Et, à ce sujet, on est au point mort. C'est ça, qu'il faudrait financer. On a le méta-moteur SearX (instance de La Quadrature du Net), mais il s'agit d'un intermédiaire entre l'internaute et plusieurs moteurs de recherche, qui, de surcroît, ne fonctionne plus vraiment (quand Google et les autres bloquent SearX pour le motif « trop de recherches depuis une même adresse », SearX perd temporairement les résultats des moteurs concernés… c'est ce qui a tué l'instance SearX de Framasoft, or, il faut être suffisamment nombreux et d'horizons variés pour que la démarche ait un intérêt). On a un moteur de recherche complet et décentralisé en logiciel libre, Yacy, mais les résultats affichés ne sont pas pertinents.
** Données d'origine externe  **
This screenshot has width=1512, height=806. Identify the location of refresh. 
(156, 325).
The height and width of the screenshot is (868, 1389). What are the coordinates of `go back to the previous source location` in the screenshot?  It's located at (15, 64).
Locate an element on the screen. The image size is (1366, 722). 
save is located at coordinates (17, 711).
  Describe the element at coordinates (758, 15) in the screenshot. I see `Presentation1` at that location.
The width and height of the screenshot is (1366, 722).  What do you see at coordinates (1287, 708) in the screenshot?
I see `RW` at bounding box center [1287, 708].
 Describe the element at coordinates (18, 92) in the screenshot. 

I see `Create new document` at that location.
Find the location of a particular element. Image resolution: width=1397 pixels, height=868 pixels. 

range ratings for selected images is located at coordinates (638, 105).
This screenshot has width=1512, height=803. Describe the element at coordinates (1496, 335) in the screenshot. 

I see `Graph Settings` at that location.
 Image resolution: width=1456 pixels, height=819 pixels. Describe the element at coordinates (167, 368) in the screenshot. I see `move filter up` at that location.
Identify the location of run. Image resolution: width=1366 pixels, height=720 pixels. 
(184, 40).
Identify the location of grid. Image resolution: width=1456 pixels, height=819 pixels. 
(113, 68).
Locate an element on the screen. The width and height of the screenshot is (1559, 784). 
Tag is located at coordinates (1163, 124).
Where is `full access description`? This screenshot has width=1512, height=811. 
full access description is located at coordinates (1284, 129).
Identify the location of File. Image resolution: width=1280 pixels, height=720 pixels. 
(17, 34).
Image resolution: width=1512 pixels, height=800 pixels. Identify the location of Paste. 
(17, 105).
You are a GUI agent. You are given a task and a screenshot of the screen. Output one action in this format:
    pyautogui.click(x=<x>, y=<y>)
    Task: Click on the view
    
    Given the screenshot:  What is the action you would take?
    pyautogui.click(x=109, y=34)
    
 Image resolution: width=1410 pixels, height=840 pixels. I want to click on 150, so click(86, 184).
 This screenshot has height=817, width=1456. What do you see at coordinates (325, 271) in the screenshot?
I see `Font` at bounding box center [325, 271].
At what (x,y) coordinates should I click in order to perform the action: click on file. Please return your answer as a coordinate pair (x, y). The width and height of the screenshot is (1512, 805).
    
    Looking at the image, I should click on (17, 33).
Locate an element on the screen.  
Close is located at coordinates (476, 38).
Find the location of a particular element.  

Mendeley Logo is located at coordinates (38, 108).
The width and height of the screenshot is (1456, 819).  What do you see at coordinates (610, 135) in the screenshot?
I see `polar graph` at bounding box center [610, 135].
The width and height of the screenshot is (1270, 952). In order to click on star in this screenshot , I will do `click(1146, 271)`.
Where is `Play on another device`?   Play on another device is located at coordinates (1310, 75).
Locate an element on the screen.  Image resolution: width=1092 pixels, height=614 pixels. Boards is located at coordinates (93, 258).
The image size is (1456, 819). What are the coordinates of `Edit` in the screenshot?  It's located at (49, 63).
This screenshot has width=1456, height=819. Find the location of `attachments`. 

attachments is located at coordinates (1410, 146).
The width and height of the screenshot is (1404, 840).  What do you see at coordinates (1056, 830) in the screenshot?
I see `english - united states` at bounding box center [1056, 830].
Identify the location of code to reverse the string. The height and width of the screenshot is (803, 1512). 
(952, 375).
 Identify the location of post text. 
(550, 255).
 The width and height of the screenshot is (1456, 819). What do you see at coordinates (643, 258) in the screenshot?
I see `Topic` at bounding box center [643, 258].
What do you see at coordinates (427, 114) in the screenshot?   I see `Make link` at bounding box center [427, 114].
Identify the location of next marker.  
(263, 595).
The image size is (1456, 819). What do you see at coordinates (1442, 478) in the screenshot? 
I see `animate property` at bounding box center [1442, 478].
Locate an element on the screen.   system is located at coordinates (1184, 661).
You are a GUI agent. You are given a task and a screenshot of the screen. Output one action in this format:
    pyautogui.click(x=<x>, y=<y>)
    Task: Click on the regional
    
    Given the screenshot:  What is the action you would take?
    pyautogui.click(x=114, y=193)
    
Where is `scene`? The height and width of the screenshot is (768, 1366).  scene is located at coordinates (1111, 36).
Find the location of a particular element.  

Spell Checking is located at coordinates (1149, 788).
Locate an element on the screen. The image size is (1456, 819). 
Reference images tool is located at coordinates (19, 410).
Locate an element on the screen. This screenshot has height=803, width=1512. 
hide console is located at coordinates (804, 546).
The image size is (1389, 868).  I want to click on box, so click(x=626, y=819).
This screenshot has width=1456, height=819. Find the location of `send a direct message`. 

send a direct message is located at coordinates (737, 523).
D'où, en attendant un miracle, je pense qu'il y a un besoin de formation. Apprendre à chercher. Apprendre à ne plus dépendre d'un quelconque moteur de recherche.
Au passage, je suis sceptique sur l'utilisation de plusieurs moteurs de recherche (StartPage, Searx, Qwant, DuckDuckGo, etc.) simultanément comme je le fais depuis plus d'un an et demi. Au début, ça paraît sain. Au début, tu cloisonnes genre je cherchais des infos locales (date/lieu de tel événement, horaires de tel magasin, etc.) uniquement sur Qwant. Et très vite, quand tu trouves aucun résultat pertinent, tu passes au moteur de recherche suivant. Donc, au final, au lieu d'avoir un moteur de recherche qui sait tout de toi, tu en as 3-4…
Du coup, plutôt que de généraliser Qwant, je préfère proposer la voie suivante : apprendre à chercher + financer un moteur de recherche libre et décentralisé (genre Yacy) >= utiliser des moteurs de recherche alternatifs (Startpage > Searx > DuckDuckGo / Qwant) > utiliser Google Search.